Here are a few reasons why I chose Washington and Lee University School of Law, and why I would choose it again:

  • The third-year program. Read about it in the news, or ask a third-year student. It focuses on experiential legal education more than time in the classroom.
  • Small class sizes. With just over 400 students, class sizes are small, and my professors know me. Dean Demleitner greets me by name, and knows my wife’s name, too.
  • Every student has a carrel. Some law schools have lockers, but having a carrel is like owning a little bit of the school. It’s a place where you can always go to study and keep all your books, food, or anything.
  • The honor system. My undergrad school had an “honor policy,” but it was nothing like Washington and Lee’s. The honor system here is 100% student-run and student-enforced, and it is a tradition that is taken seriously. Take a look around the school and you’ll see laptops left in carrels overnight and bikes without locks. The library is always open. During exams, you don’t need special software or proctors. People trust you, and you can trust them.

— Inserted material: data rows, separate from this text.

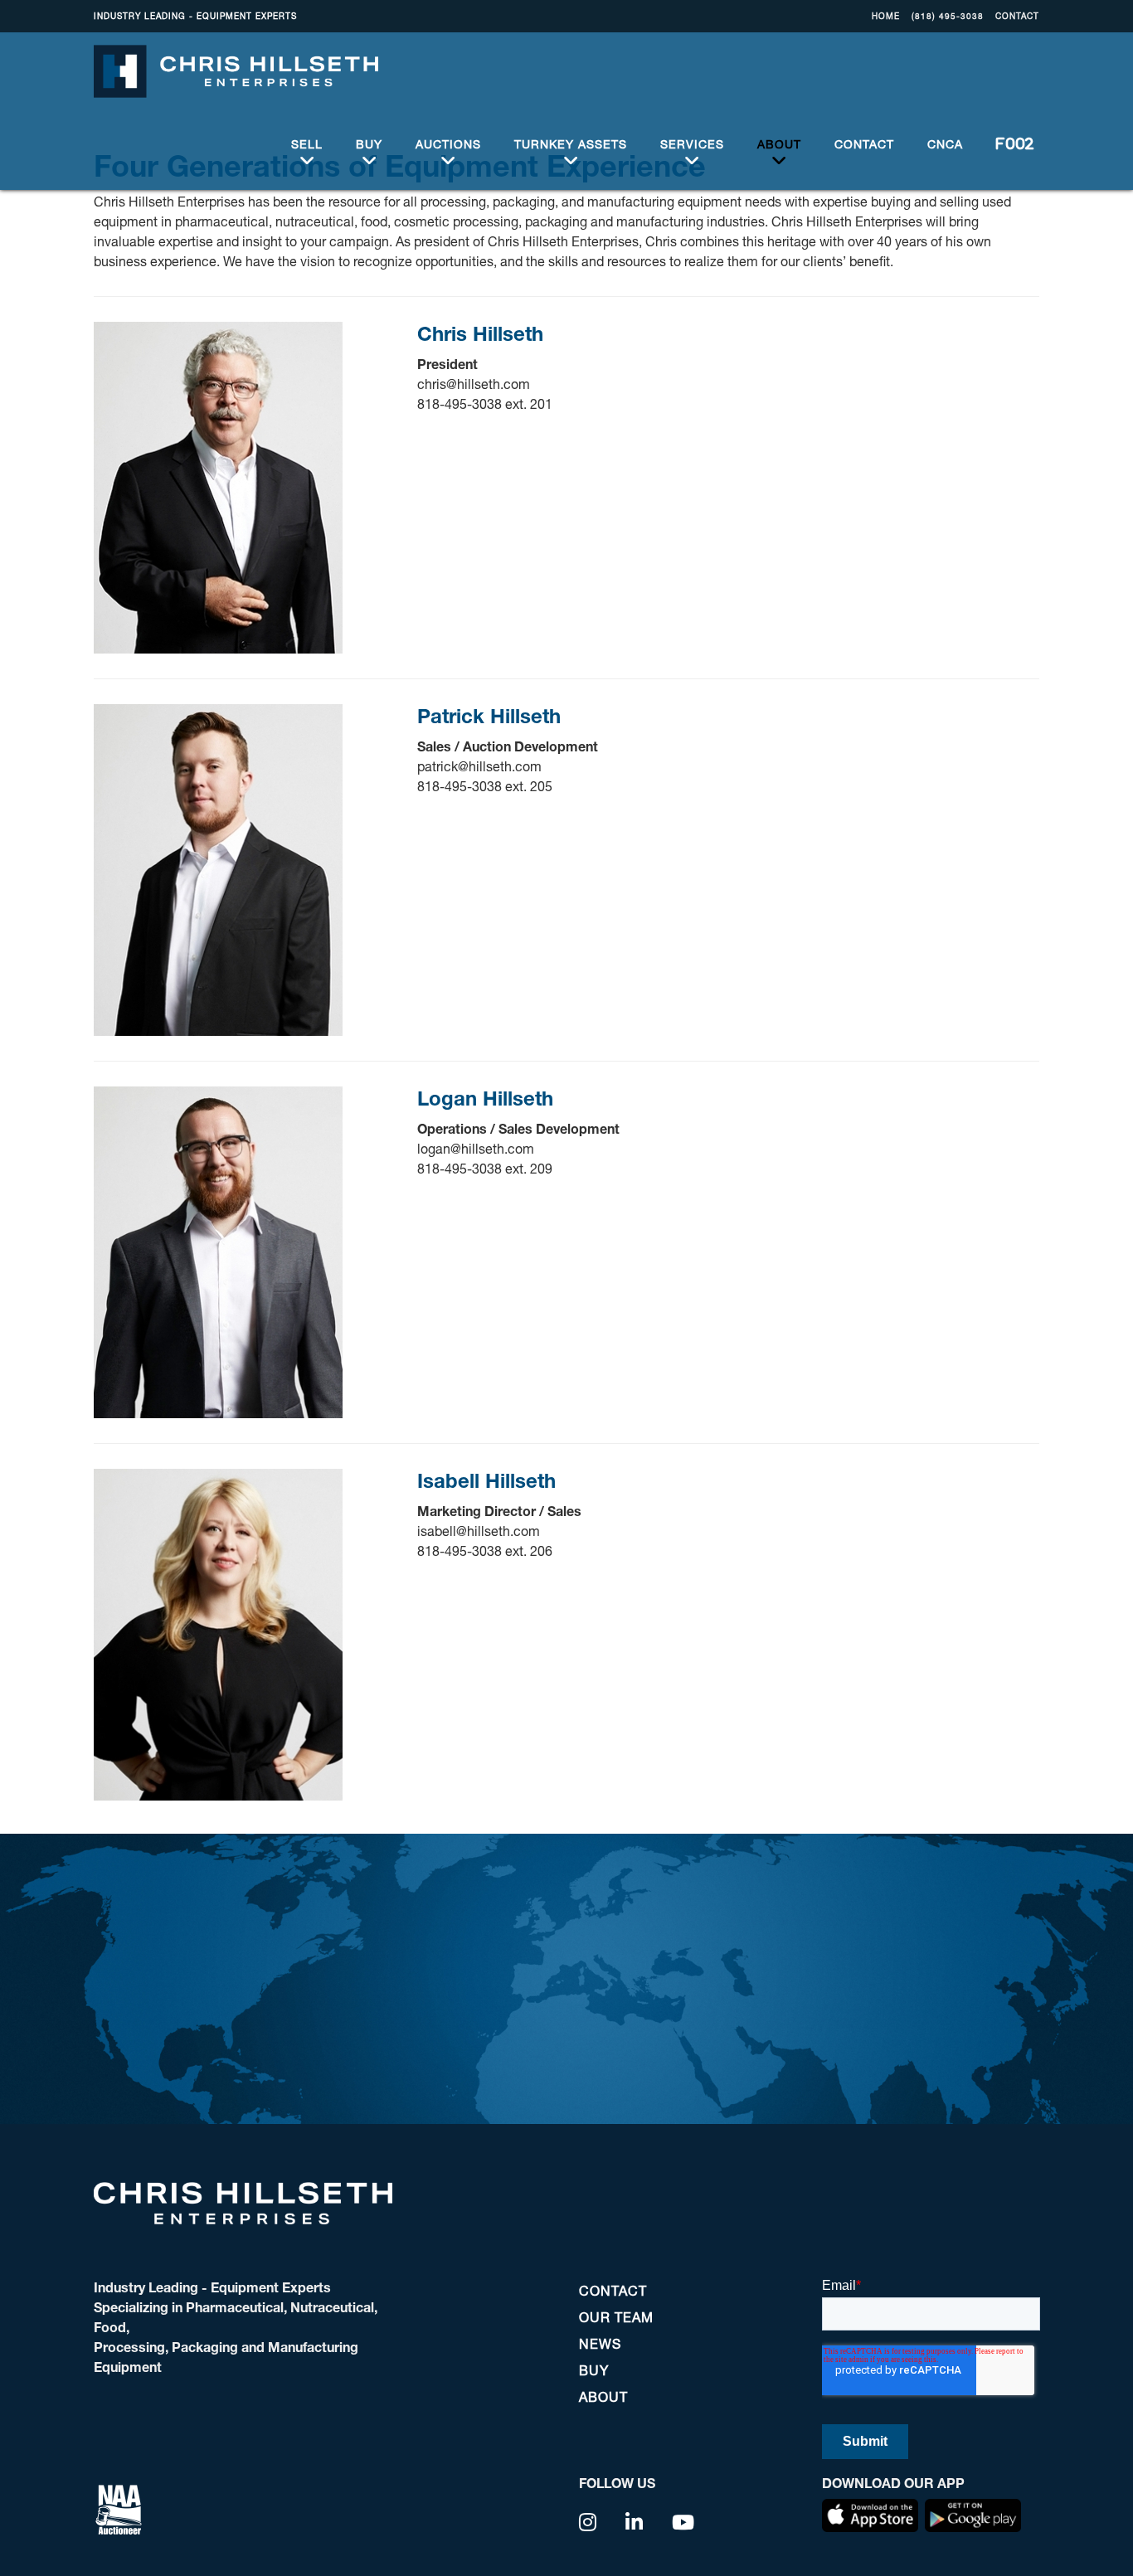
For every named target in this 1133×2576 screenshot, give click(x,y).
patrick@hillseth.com (479, 766)
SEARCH (1009, 143)
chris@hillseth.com (473, 383)
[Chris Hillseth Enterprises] (236, 70)
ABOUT (779, 144)
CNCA (945, 144)
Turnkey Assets (570, 144)
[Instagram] (588, 2522)
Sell (307, 144)
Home (886, 16)
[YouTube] (683, 2522)
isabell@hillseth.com (478, 1530)
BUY (369, 144)
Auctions (448, 144)
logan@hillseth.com (475, 1148)
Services (692, 144)
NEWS (600, 2343)
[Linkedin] (634, 2522)
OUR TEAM (616, 2317)
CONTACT (1017, 16)
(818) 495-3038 (948, 16)
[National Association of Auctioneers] (118, 2507)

  • The law school community. Last week, my wife gave birth to our first child. I was afraid I would fall behind in my classes, but my professors went out of their way to record classes and help me catch up. My classmates shared their notes. In fact, my small section threw a surprise baby shower for my wife. Law students play football together every Friday in the fall, and softball in the spring.
  • Lexington. Last, but not least, Lexington is a great community. People in Lexington smile at you when you pass on the sidewalk. It’s small enough to feel close-knit but large enough to have all the necessities. It has plenty of history, but doesn’t feel too touristy. In short, it’s a great place to lead a balanced life during law school.

These, and many other things, set Washington and Lee apart from other law schools. In the end, I chose Washington and Lee because it gives me the right tools and environment to become the lawyer I want to be.